PORTLAND, Ore. (Portland Tribune) — The victims of notorious serial rapist Richard Troy Gillmore no longer must relive their trauma every two years when he’s up for parole.
Oregon’s Board of Parole and Post-Prison Supervision on March 4 voted 4-0 against granting Gillmore any more parole hearings before his scheduled release in 2023.
The board also is releasing him on Jan. 1, 2023, instead of Nov. 29 of that year, when his sentence will be fully served, because of time off for good behavior. This allows the board to require Gillmore to have three years of supervised parole instead of releasing him without oversight.
This story originally appeared on the Portland Tribune, a KOIN media partner
On March 4, the board wrote in an action form: “… based on the heinous crimes the inmate committed, the devastating impact of the crimes on the victims, and all the other information in the record, for the safety of the community the inmate must have supervision.”
Conditions could include GPS monitoring and treatment requirements that, if Gillmore does not meet them, could land him back behind bars.
Parole hearings are held every two years, but under special circumstances, the board can defer those hearings for as long as 10 years.
Gillmore, 56, told the board in February he would not participate in his upcoming April 6 parole hearing.

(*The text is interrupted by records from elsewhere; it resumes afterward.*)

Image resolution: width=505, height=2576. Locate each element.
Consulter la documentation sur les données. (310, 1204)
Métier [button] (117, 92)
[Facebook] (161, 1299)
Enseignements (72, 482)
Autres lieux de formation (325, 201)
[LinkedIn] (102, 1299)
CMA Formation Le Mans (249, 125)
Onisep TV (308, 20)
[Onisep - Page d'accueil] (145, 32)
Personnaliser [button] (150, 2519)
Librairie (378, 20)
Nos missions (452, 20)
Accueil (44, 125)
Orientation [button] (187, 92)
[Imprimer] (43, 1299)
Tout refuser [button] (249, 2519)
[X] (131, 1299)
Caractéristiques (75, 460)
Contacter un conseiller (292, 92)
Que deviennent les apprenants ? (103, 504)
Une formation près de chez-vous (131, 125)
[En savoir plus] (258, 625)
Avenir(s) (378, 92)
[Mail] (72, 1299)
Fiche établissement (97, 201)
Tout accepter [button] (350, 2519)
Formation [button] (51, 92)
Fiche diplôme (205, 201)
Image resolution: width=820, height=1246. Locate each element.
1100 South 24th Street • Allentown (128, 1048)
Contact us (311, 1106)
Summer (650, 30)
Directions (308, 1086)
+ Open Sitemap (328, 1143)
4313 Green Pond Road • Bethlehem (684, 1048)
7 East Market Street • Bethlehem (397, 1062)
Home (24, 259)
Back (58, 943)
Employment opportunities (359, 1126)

He also declined to participate in his 2014 parole hearing.
This January, Gillmore received such an unfavorable psychological evaluation the board determined he is still dangerous.
“They’re giving us all they can,” said Danielle Tudor, who was 17 when Gillmore broke into her family home in Gresham and raped her in 1979. “I’m just thankful we’re getting as much time as we are and don’t have to return every two years for a parole hearing.”

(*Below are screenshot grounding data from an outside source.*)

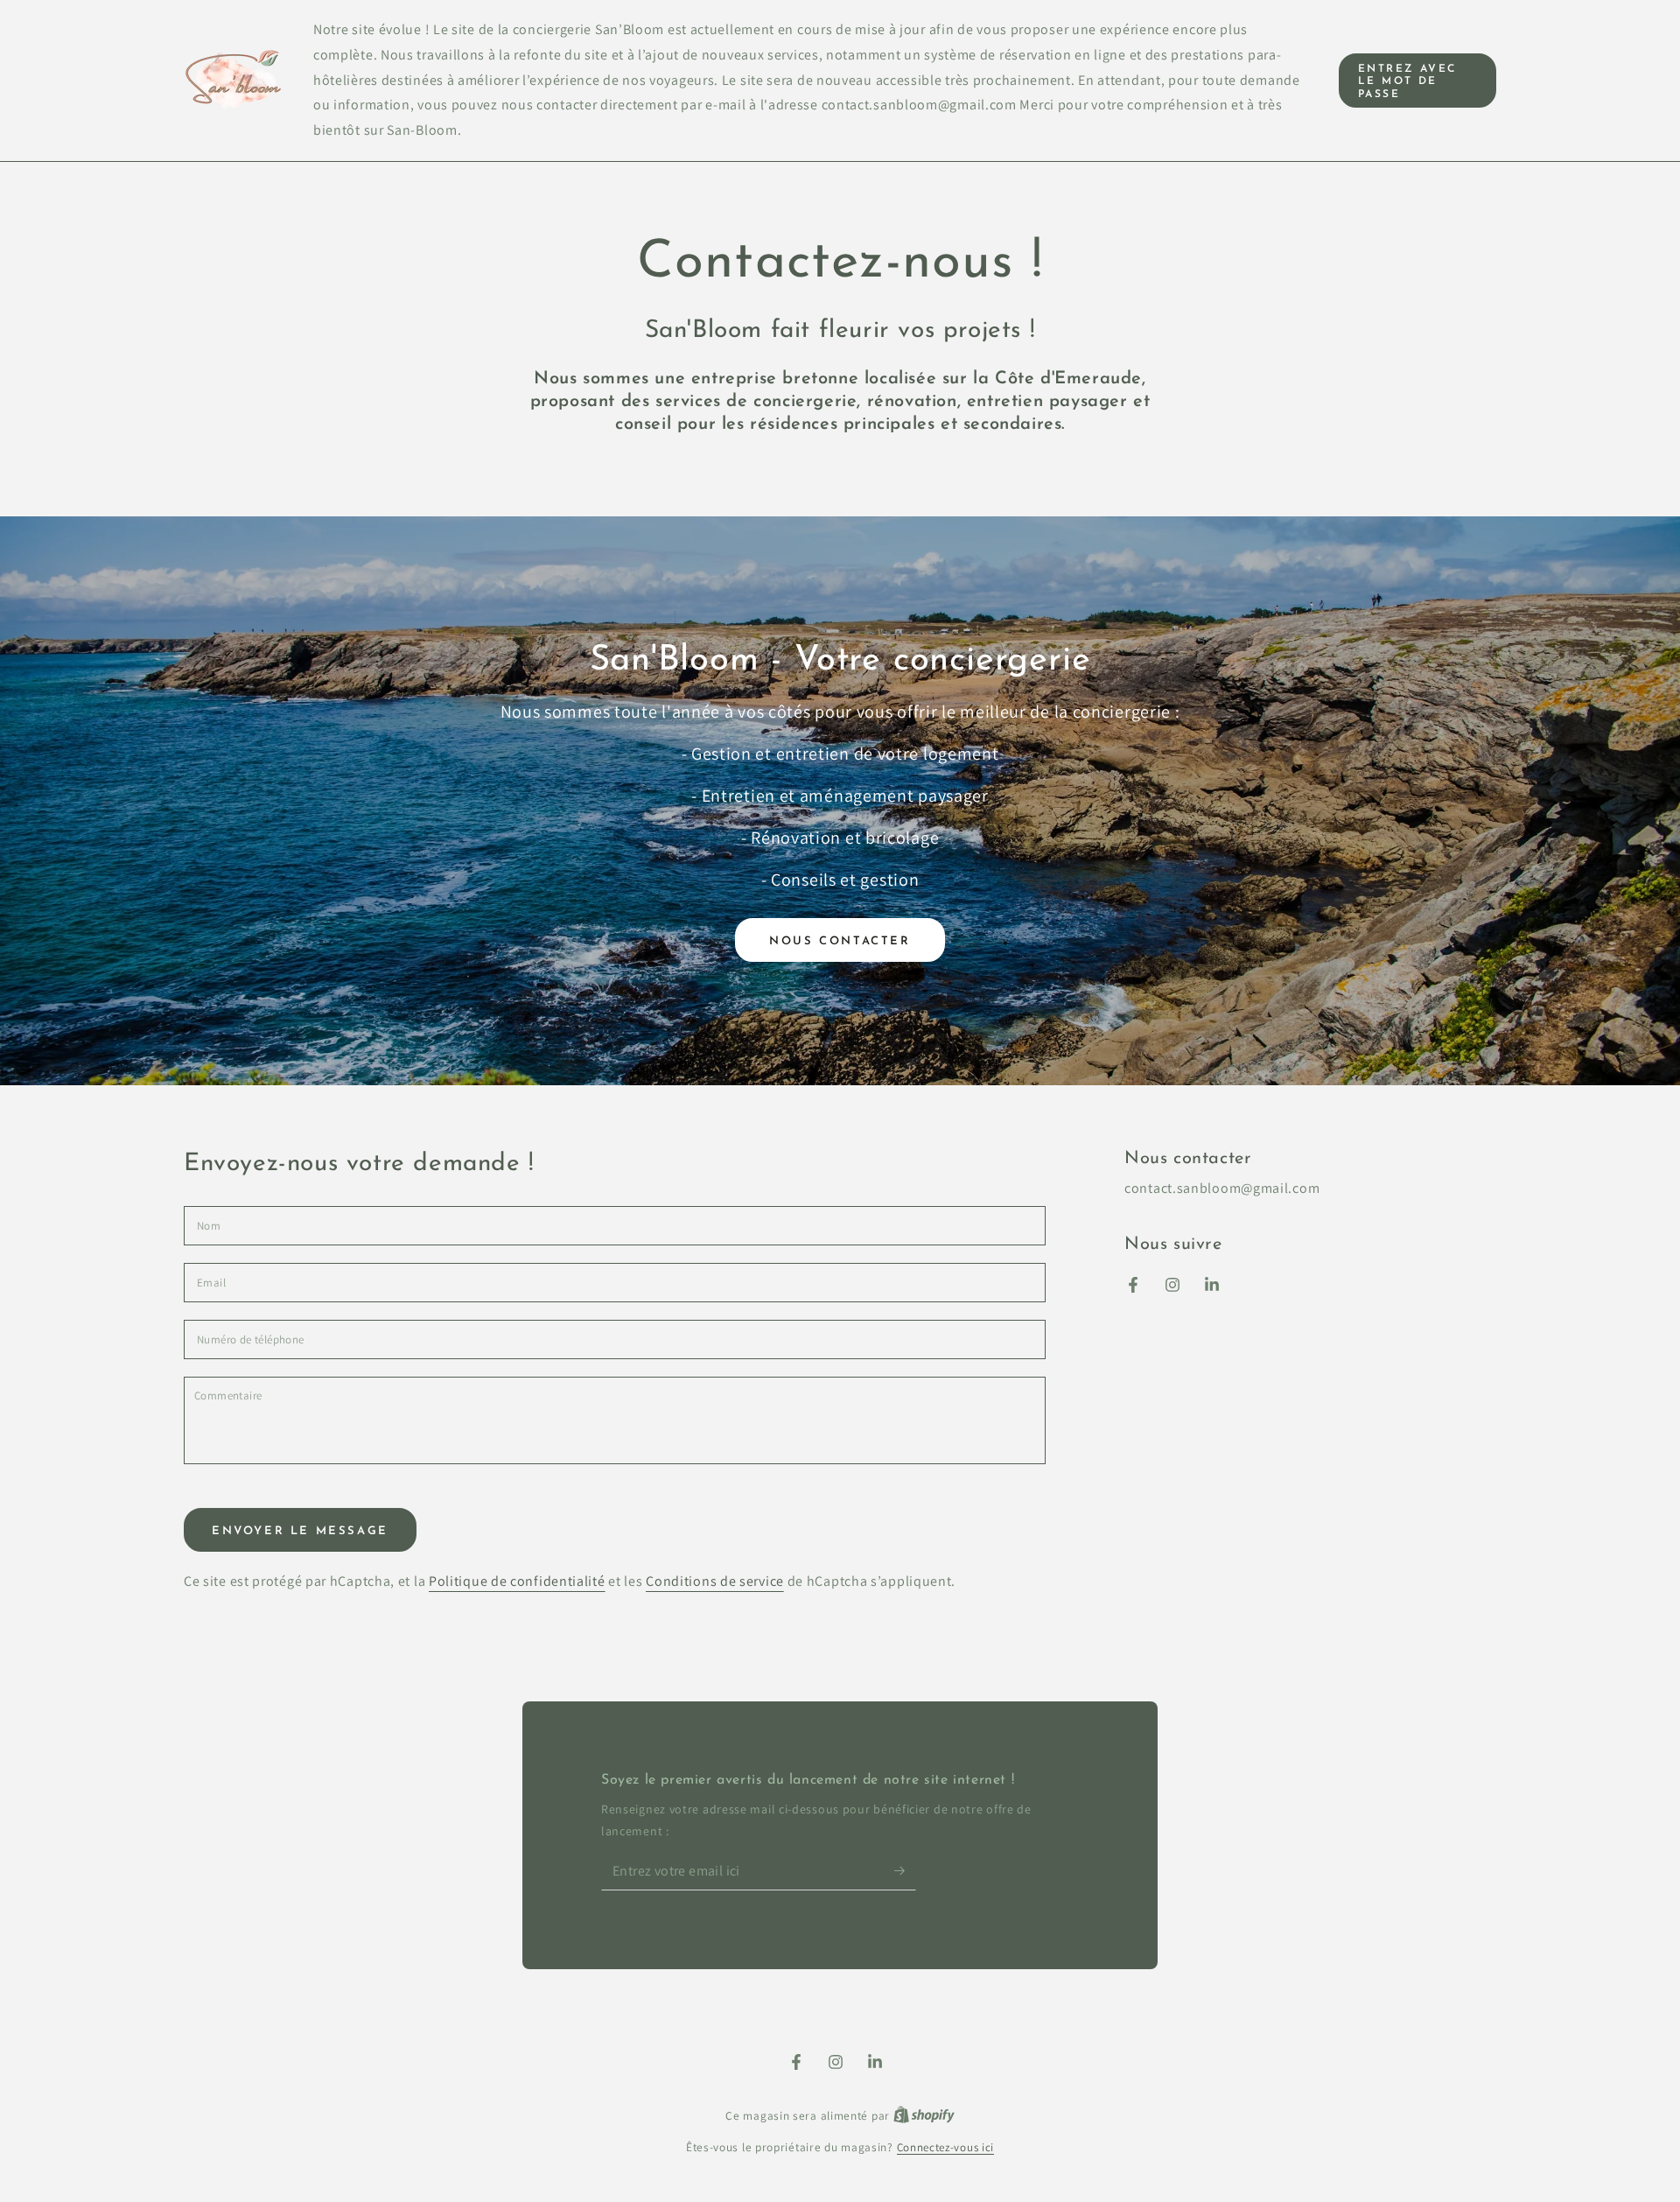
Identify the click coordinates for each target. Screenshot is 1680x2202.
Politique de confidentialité (517, 1581)
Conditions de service (715, 1581)
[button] (1417, 80)
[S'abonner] (905, 1870)
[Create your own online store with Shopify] (924, 2115)
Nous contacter (839, 941)
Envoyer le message (300, 1531)
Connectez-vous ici (946, 2147)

Tudor is one of at least nine girls and women Gillmore admitted to raping in the late 1970s and 1980s. But by the time he was arrested in 1986 — for the rape of Tiffany Edens, 13, who he ambushed in her Gresham home while she was doing her chores — the statue of limitations had run out on the other cases.
After the Edens rape, police discovered Gillmore was the elusive Jogger Rapist, who stalked his victims while running through neighborhoods in Portland and East Multnomah County. He also was in the process of being hired as a Gresham police officer at the time of his arrest.
Gillmore was sentenced to at least 30 years with a maximum of 60. But a year later, a different parole board cut Gillmore’s minimum sentence in half.
After a few failed requests for parole, the board in 2007 agreed to release Gillmore, but failed to notify Edens of the hearing. Edens demanded a new one, but the board again voted to release Gillmore.
A yearlong battle followed, including a court-ordered third hearing and four more of Gillmore’s victims going public with their stories. The board denied his parole in June 2008, but every two years since then, he has been granted a new hearing.
If Gillmore is released in 2023, he will be 63 and will have spent 36 years behind bars.
Tudor is happy with the board’s decision. “We did get the best of what we could get under the circumstances,” she said. “We have to feel good about that at the end of the day.”
Tudor became the public face for the fight to keep Gillmore in prison when she testified at his 2010 and 2012 hearings, taking over for Edens, who’d succumbed to drug addiction.
In recent years, Tudor also has become an advocate for rape survivors. She has successfully lobbied the Legislature for an elimination of the statute of limitations on rape cases, as well as participated in a Parole Board work group that has adopted new rules pertaining to victims rights during the parole hearing process.